Both carriers said the cracks were discovered in the second quarter of 2011, and that they have been repaired and posed no danger to flight safety.
The carriers' comments come a day after Airbus said "very small cracks" have been found on some "non-critical wing rib-skin attachments on a limited number of A380 aircraft".
Singapore Airlines said the cracks were first discovered during an A380 inspection last year.
"These pose no safety issue and repairs were carried out on the aircraft. Repairs were subsequently carried out on a second aircraft," said an SIA spokesman.
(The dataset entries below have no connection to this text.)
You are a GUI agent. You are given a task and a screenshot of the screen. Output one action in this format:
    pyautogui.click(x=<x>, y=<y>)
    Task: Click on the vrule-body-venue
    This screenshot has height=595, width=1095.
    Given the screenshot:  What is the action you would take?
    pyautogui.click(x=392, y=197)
He added that the relevant authorities have been informed and checks and repairs will be done on other A380s as the aircraft undergo routine C checks. Both affected aircraft are back in operation.
Qantas meanwhile said that "minuscule cracking" was found on the wing ribs of the A380 that suffered an uncontained engine failure in November 2010. This aircraft is still in Singapore, where it made an emergency landing after the incident, and Qantas hopes it will return to service in March.
"Investigations have found that the cracking is unrelated to the engine failure incident experienced by this aircraft in November 2010 and is not unique to Qantas. It has now been repaired," said a Qantas Spokesman.
Airbus said that it has since developed an inspection and repair procedure which will be done during routine, scheduled four year maintenance checks for the A380s. It has informed all A380 operators and the European airworthiness authority is aware of the issue and has accepeted its recovery approach, said a spokesman.
"This is not a safety issue and aircraft performance is not affected. Any fix, if necessary, can be done during regular maintenance," Airbus added.